= Given task =
Swap "counsel" for "adviser" in the data from the line with "Determine the (X, Y)" to the line with "steps is located at coordinates (62, 175).", and output those lines with nothing else changed and the pictures left out.

= Entries shown =
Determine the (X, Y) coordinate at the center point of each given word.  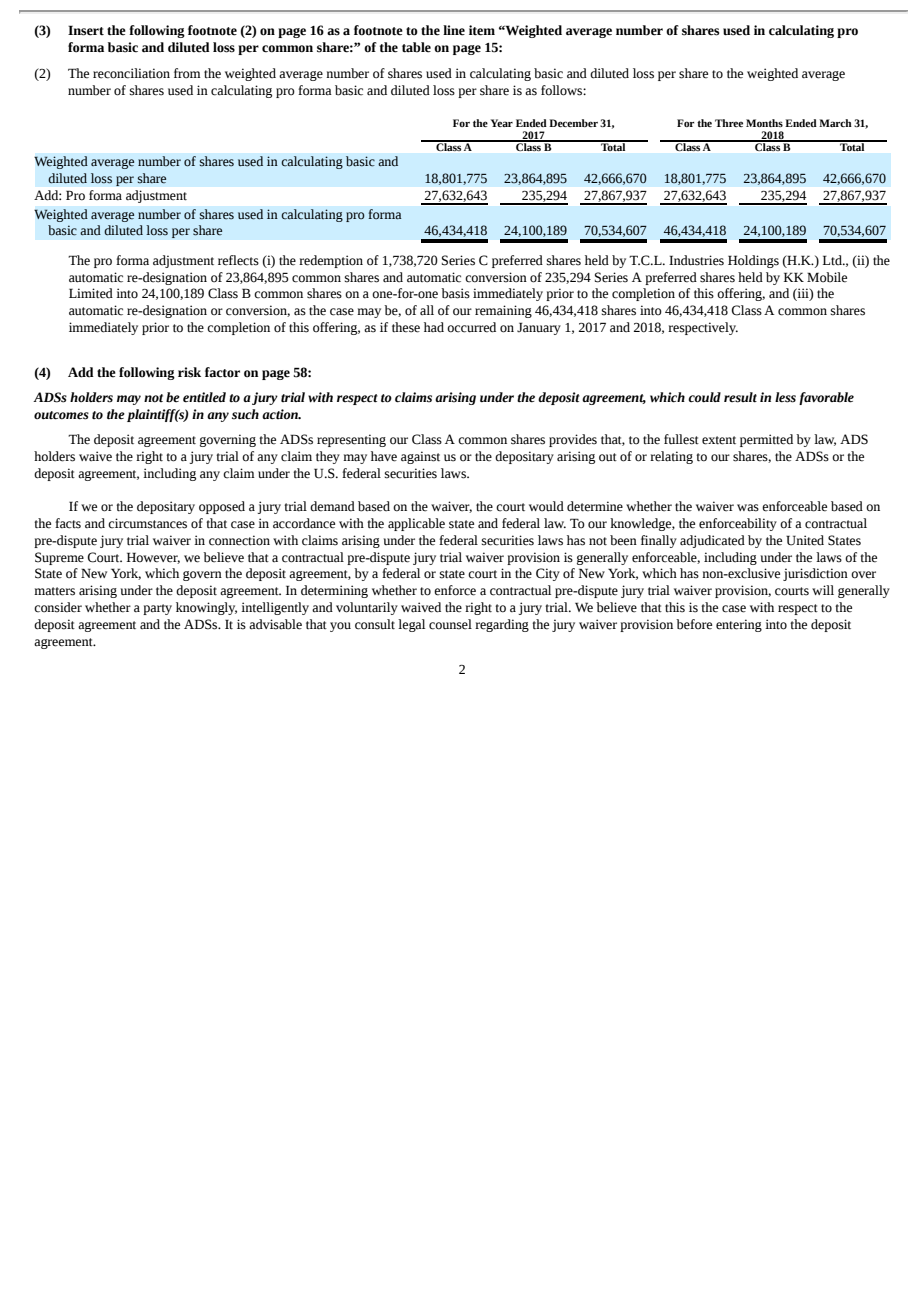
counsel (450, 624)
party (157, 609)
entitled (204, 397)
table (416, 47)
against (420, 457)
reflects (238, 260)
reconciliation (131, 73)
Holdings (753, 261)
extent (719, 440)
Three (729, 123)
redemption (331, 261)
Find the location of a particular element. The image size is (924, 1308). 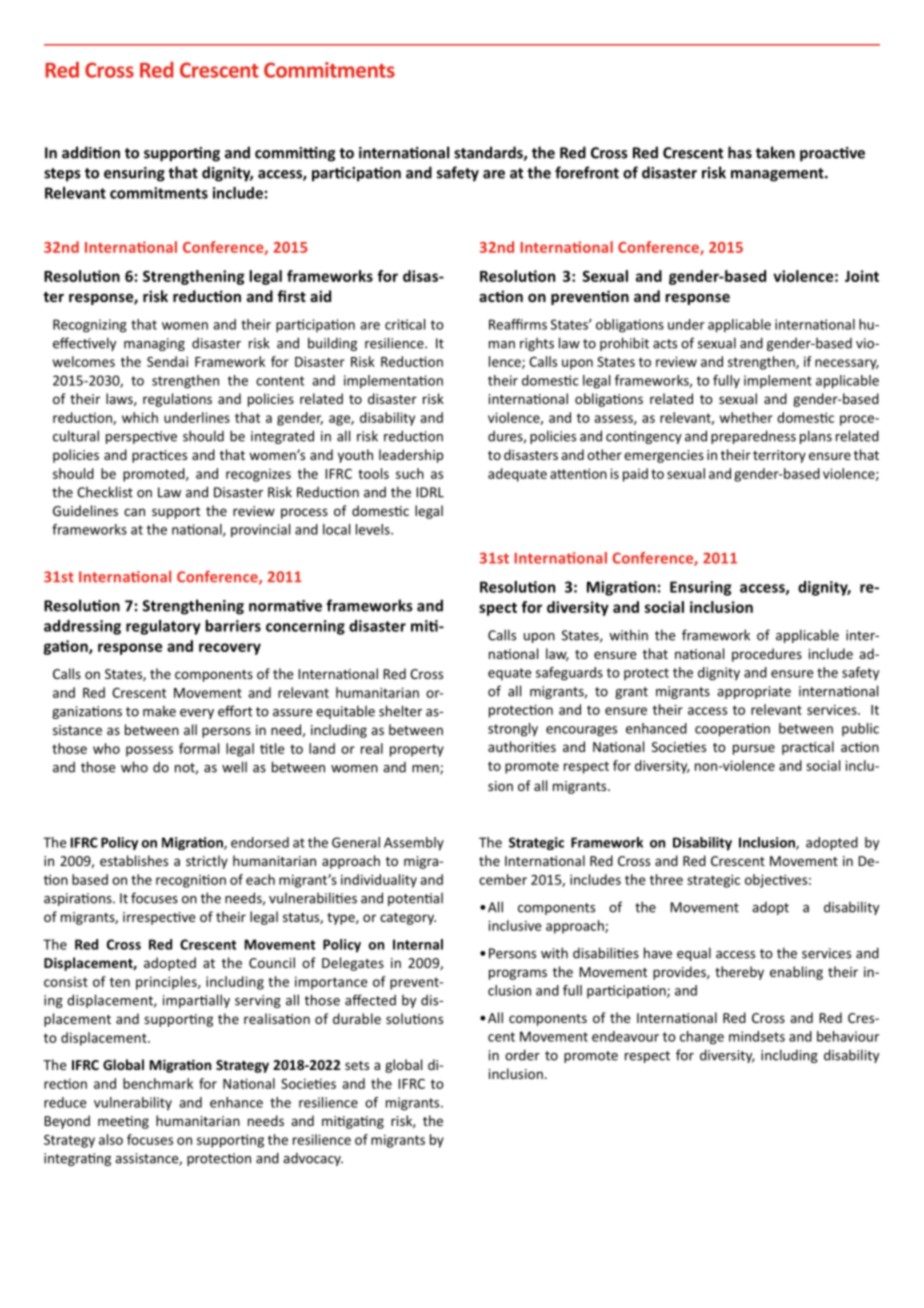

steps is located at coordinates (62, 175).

--

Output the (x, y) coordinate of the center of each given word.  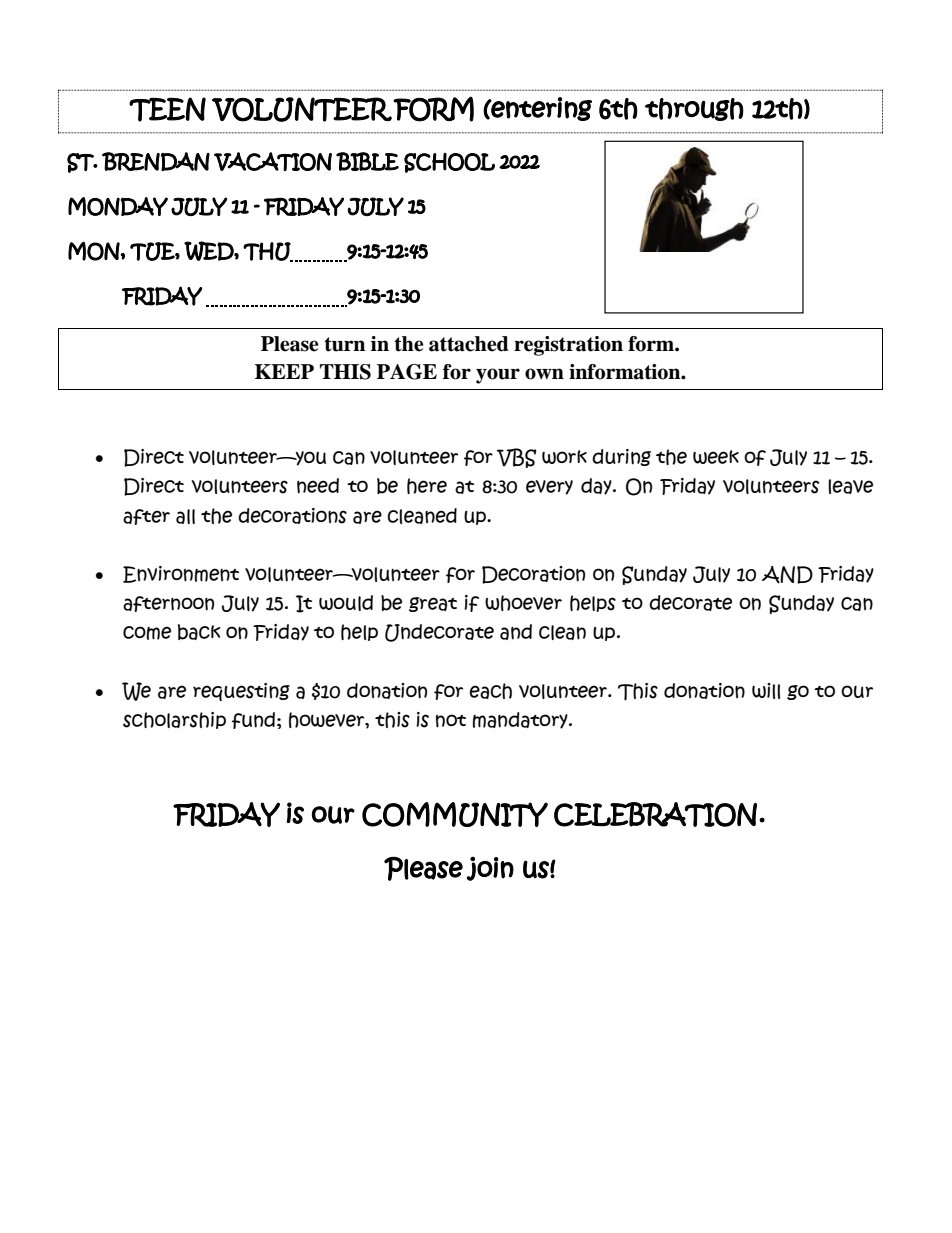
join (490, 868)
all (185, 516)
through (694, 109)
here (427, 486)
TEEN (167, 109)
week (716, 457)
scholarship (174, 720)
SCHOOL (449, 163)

* * *

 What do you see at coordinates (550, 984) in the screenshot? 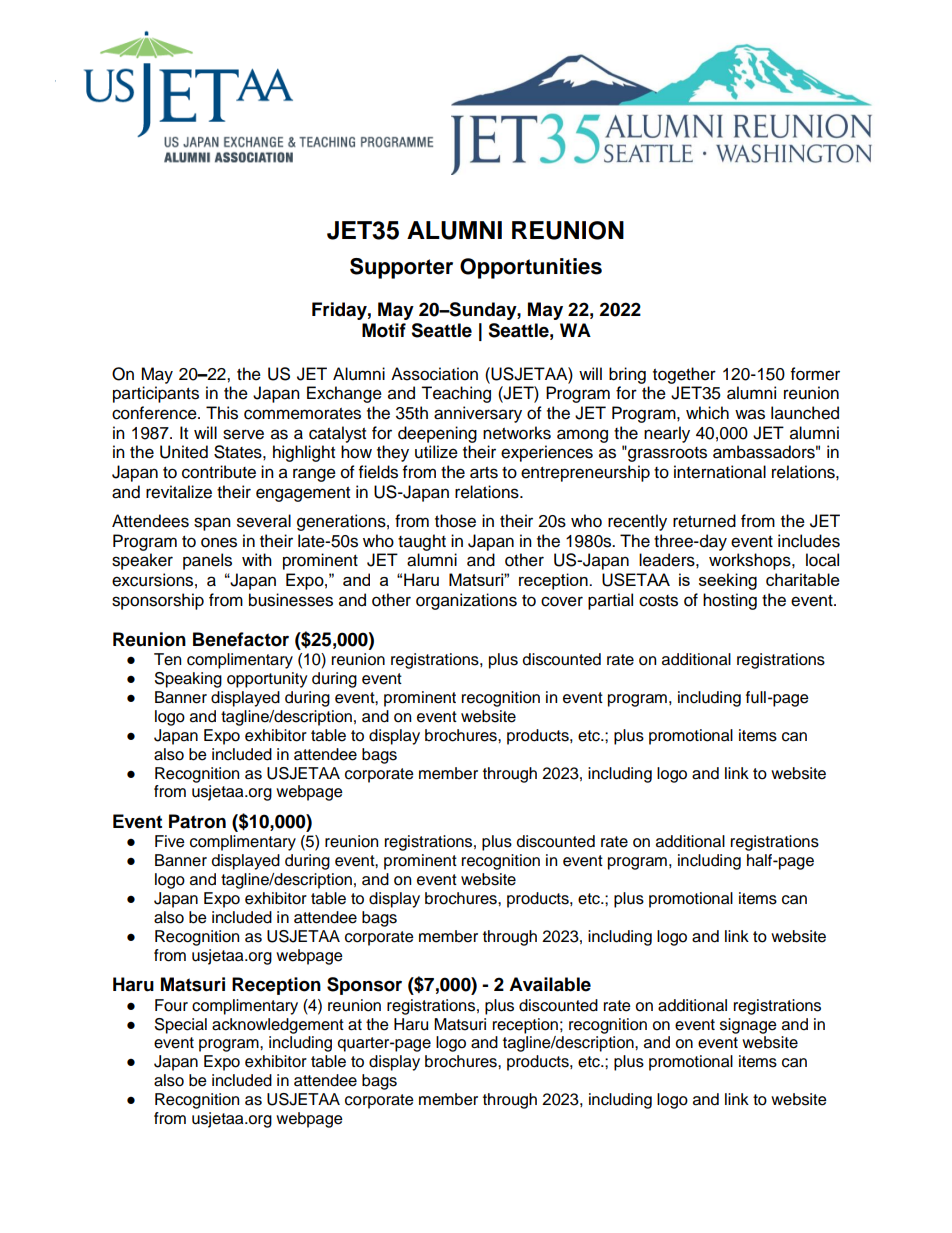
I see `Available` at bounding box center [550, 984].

= Solution =
Determine the (X, Y) coordinate at the center point of each given word.  
adviser (450, 624)
party (157, 609)
entitled (204, 397)
table (416, 47)
against (420, 457)
reflects (238, 260)
reconciliation (131, 73)
Holdings (753, 261)
extent (719, 440)
Three (729, 123)
redemption (331, 261)
Find the location of a particular element. The image size is (924, 1308). 

steps is located at coordinates (62, 175).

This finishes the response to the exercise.